- **Brief**
The reply to the records below should contain exactly the lines from the line with "Open the Maximum preview documents selector" through the line with "Go back with the arrow icon", and nothing besides.

- **Provided data**
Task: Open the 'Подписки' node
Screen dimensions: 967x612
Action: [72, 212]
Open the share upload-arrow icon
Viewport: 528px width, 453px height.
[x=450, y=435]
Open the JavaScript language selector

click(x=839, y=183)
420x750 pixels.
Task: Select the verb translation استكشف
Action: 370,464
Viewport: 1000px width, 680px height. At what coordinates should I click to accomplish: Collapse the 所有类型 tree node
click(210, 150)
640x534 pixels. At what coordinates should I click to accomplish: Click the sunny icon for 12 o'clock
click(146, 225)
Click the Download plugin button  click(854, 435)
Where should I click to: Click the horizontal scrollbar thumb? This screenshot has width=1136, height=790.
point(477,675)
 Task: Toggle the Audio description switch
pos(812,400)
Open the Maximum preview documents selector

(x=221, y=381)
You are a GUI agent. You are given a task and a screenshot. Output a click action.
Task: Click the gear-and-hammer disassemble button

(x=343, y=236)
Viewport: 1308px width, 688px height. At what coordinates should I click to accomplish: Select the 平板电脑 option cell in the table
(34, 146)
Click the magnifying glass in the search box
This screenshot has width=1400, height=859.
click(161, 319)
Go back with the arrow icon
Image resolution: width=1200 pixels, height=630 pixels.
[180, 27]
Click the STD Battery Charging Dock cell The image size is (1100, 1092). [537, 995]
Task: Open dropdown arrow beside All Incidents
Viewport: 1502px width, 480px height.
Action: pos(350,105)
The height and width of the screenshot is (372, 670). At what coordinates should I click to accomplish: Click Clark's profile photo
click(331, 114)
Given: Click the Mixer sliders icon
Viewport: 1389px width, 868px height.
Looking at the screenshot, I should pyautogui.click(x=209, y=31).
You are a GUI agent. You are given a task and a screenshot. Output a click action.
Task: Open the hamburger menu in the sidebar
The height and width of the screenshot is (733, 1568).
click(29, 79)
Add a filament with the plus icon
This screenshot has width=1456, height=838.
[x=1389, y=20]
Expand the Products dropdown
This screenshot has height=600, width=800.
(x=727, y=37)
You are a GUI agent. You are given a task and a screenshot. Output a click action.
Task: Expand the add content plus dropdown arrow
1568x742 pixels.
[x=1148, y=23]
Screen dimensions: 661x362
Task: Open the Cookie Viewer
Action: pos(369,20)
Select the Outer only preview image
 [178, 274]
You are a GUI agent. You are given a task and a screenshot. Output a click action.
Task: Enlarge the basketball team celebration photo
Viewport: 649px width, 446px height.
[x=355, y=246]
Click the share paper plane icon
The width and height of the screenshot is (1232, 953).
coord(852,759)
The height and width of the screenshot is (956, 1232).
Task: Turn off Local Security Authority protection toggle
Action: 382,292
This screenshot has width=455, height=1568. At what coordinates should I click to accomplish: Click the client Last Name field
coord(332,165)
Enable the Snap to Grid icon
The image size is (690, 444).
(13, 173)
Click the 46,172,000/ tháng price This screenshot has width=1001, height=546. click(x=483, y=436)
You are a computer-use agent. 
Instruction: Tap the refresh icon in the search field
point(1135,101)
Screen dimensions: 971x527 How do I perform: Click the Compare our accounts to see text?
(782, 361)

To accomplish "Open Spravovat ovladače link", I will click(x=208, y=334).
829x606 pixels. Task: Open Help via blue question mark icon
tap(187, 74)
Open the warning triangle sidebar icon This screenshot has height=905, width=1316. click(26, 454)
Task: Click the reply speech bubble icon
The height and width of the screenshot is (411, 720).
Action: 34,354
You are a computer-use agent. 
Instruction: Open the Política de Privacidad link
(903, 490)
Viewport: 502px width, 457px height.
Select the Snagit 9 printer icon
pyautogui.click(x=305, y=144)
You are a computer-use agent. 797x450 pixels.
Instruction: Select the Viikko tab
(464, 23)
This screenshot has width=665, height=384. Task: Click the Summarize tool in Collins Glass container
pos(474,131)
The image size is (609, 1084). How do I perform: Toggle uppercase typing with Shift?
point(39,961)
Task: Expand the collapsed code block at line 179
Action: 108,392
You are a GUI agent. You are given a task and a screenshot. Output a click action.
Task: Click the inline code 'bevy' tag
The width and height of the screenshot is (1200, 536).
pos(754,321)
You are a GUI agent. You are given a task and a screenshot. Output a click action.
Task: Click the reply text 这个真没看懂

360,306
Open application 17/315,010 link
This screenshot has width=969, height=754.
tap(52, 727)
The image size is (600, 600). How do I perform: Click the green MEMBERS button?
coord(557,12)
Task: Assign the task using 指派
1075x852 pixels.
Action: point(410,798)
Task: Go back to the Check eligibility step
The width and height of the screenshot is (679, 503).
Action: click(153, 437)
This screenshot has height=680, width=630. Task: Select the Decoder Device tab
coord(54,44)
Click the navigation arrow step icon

- **Answer area**
Open the Maximum preview documents selector

(x=221, y=381)
You are a GUI agent. You are given a task and a screenshot. Output a click action.
Task: Click the gear-and-hammer disassemble button

(x=343, y=236)
Viewport: 1308px width, 688px height. At what coordinates should I click to accomplish: Select the 平板电脑 option cell in the table
(34, 146)
Click the magnifying glass in the search box
This screenshot has width=1400, height=859.
click(161, 319)
Go back with the arrow icon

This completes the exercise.